(Source records)
-=-=-
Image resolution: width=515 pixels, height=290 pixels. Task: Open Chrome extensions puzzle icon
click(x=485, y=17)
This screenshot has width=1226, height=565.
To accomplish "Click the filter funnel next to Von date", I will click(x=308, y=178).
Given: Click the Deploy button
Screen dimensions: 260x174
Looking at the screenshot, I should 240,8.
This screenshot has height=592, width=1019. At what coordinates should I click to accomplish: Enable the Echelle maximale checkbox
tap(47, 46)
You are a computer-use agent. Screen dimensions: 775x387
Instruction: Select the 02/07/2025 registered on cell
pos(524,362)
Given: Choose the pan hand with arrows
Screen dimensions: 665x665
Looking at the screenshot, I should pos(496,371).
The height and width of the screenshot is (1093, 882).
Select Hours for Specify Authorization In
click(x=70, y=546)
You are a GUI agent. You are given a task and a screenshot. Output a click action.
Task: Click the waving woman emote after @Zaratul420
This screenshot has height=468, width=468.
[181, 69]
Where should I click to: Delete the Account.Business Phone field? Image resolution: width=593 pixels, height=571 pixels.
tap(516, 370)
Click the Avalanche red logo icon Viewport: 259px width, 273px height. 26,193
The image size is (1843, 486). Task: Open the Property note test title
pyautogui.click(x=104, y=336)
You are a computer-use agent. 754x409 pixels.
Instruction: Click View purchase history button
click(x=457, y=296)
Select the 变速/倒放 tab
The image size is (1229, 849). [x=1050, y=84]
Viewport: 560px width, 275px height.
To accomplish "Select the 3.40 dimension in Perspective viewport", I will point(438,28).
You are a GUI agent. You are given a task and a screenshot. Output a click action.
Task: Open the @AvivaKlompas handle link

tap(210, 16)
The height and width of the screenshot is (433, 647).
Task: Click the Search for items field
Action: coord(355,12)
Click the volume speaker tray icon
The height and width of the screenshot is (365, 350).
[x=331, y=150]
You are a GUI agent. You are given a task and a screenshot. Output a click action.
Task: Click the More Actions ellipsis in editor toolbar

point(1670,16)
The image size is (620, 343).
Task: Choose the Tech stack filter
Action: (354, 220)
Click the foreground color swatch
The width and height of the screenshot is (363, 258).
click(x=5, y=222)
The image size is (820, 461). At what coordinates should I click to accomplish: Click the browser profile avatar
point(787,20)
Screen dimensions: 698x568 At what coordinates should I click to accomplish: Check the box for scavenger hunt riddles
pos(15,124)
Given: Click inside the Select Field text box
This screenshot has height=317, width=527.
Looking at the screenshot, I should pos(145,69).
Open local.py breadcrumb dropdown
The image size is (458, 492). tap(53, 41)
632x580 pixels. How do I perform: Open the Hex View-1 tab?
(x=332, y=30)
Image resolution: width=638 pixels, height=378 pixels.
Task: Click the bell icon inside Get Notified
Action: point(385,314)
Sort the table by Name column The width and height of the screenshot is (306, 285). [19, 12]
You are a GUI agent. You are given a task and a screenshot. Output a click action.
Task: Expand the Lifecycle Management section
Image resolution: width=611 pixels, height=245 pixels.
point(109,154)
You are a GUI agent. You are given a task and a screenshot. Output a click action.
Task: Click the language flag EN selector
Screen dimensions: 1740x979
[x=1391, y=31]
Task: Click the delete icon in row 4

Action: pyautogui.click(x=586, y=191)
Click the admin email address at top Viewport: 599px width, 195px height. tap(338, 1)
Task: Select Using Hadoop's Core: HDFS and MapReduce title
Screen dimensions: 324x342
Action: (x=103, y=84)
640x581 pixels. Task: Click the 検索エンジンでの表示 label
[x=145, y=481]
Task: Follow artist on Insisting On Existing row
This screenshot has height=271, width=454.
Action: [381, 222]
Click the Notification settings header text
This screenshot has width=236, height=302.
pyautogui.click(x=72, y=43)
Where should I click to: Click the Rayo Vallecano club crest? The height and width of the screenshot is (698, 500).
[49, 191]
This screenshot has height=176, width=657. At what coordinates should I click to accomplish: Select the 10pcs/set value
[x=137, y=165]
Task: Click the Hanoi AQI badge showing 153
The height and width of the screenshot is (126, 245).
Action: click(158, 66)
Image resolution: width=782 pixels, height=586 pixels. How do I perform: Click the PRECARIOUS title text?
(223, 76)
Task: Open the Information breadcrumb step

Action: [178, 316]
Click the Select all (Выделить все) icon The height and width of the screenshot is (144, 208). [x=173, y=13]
-=-=-
### Short problem
Lay out the lines of the records as a Markdown table with the columns "Row" and "Line", omitting any blank lines. Begin at the line containing "Click the foreground color swatch" and stop after the line containing "pos(15,124)".

### Finished task
| Row | Line |
|---|---|
| 1 | Click the foreground color swatch |
| 2 | The width and height of the screenshot is (363, 258). |
| 3 | click(x=5, y=222) |
| 4 | The image size is (820, 461). At what coordinates should I click to accomplish: Click the browser profile avatar |
| 5 | point(787,20) |
| 6 | Screen dimensions: 698x568 At what coordinates should I click to accomplish: Check the box for scavenger hunt riddles |
| 7 | pos(15,124) |